Petroleum exploration in presalt reservoirs is reaching increasingly deeper carbonate reservoirs, more and more distant from coastline. Therefore, optimization of investments for a safe and profitable production is critical. Each possible concern on geological conditions that would govern fluid composition and that can bring impact in development cost of an accumulation must be taken into account. In some petroleum accumulations, within presalt reservoirs, along southeastern offshore Brazilian basins, H2S was found. Although H2S concentrations were significantly lower than most of carbonates worldwide, they are enough to be considered in economical evaluations. Therefore, it is important to identify the process that generated H2S and to constraint the main variables that govern its occurrence for a more precise evaluation of the " H2S risk", take into consideration possible pit falls during well intervention. In this way, H2S is precipitated on site as a salt (Ag2S) from the gas produced during the long lasting producing tests, shipped to laboratory and the 34S/32S ratio is measured. The corresponding d34S value is the main tool for identifying H2S origin: if it was formed due to organic (BSR, d34S < -10 ‰) or inorganic (TSR, d34S > +10 ‰) sulfate reduction.
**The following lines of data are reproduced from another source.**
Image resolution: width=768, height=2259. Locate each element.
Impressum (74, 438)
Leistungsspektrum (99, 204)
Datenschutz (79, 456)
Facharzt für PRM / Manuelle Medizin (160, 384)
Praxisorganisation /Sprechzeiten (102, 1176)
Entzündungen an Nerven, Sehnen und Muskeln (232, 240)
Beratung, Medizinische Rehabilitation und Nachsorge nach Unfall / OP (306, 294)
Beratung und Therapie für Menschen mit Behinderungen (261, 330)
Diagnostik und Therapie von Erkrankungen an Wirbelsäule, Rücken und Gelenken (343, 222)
Results of d34SCDT obtained in H2S from presalt reservoirs of the Santos Basin spread between +10 ‰ and +20 ‰ typical of TSR. However, temperatures of the reservoirs are lower than that inferred for development of TSR (T > ~120 °C) suggesting that H2S was generated in deeper intervals with significantly higher temperatures. More accuracy in the interpretation about the origin, and clues on migration pathways and accumulation are obtained integrating geochemical, geological and well data production. This integrated approach gives to the explorationist the best understanding about the " H2S risk" in a specific exploratory target. In this work it will be presented a discussion on the methodology for sampling and measuring d34S for identification of H2S origin.
Hydrogen sulfide is a non desirable gas component in petroleum accumulations. Because H2S is a powerful poison and has great capacity for increasing corrosion, its presence can bring significant health and economic impacts for petroleum exploration and production. The " H2S risk" must be evaluated carefully before drilling and its presence must be detected immediately during exploration and production.
Thermochemical sulfate reduction (TSR) is considered as the most important process of H2S formation in sedimentary basins and is controlled by the availability of sulfate (usually anhydrite from evaporites) and hydrocarbons (mainly gas), and temperatures higher than ~100 to 140 °C1,2,3. Although less important than TSR, other processes can also generate H2S that occur in petroleum reservoirs complicating the interpretation of its origin. As, for example, biochemical sulfate reduction (BSR) needs sulfate and sulfate-reducing bacteria in environments with temperatures lower than ~ 60 to 80 °C3, thermal cracking of kerogen (especially type II-S), magmatic sources and possibly thermal alteration of oils4,5,6. Therefore, it is important to identify the origin of this gas to propose prediction models for its occurrence. The most reliable tools for identification of H2S are an efficient sample collection and the sulfur isotopic analysis (d34S) of this gas. Integration with geological and geophysical data can strengthen significantly these interpretations.